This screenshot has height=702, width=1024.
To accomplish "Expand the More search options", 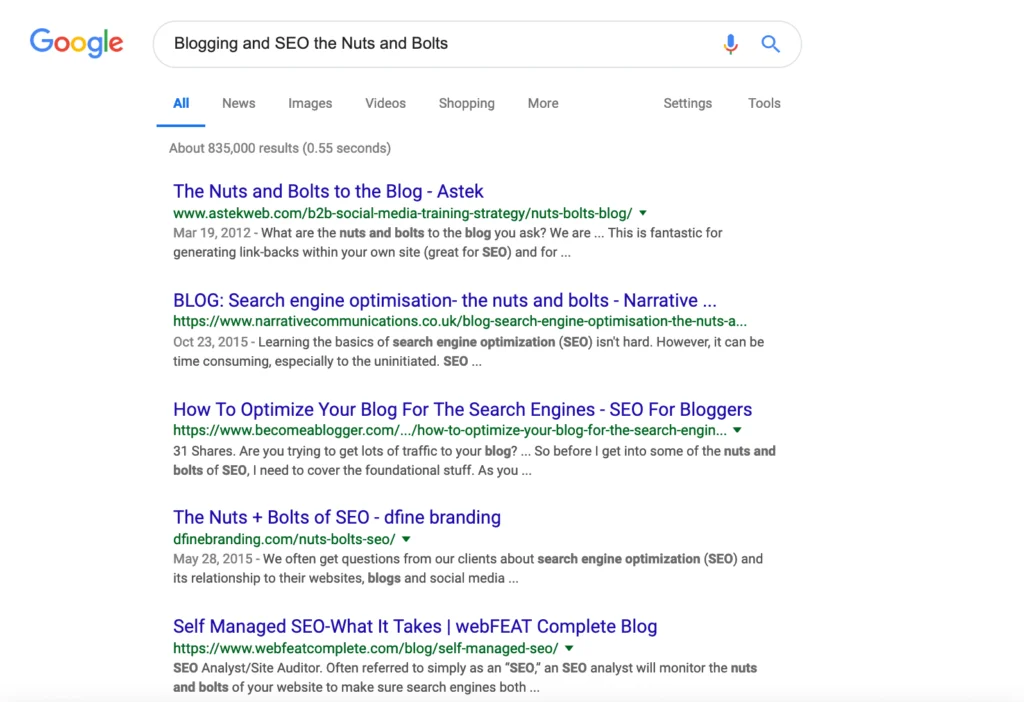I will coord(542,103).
--
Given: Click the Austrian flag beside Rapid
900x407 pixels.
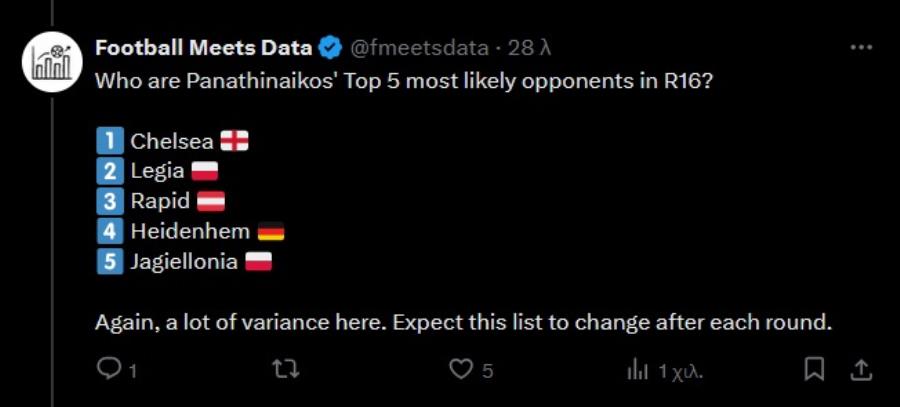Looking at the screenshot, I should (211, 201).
--
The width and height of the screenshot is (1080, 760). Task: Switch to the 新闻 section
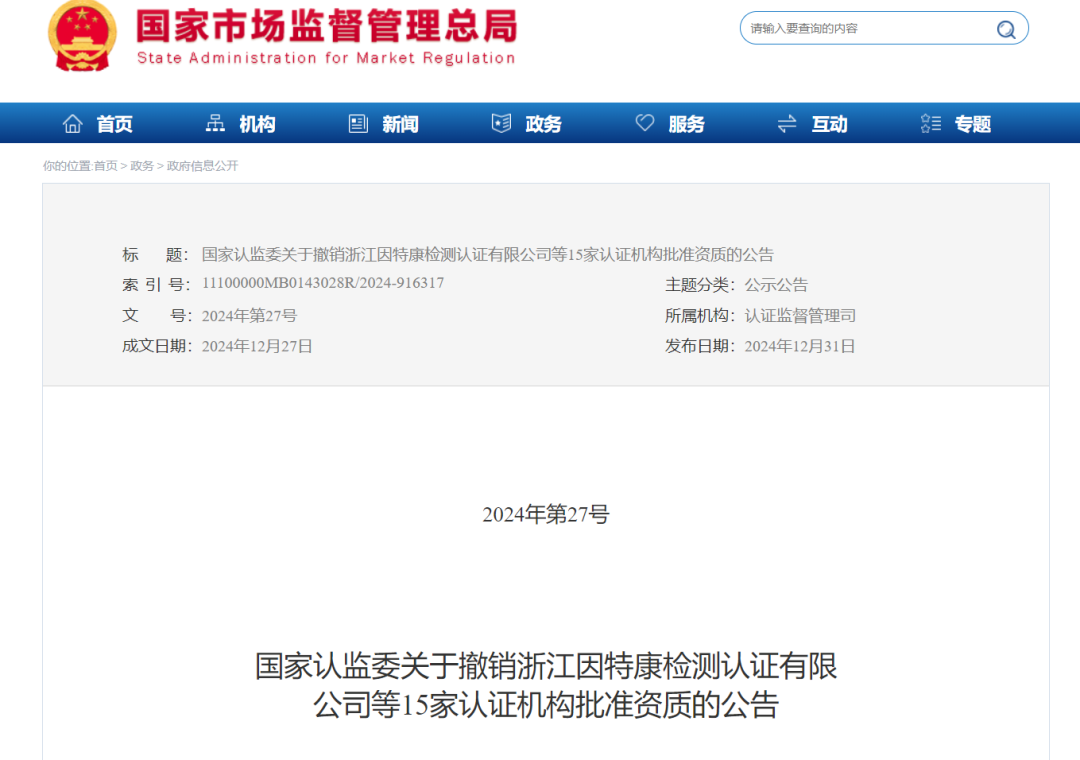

Assigned task | Which lines of the data above contain the string "height"? Copy each of them.

Exercise response |
This screenshot has height=702, width=1024.
The width and height of the screenshot is (1080, 760). Task: Switch to the 新闻 section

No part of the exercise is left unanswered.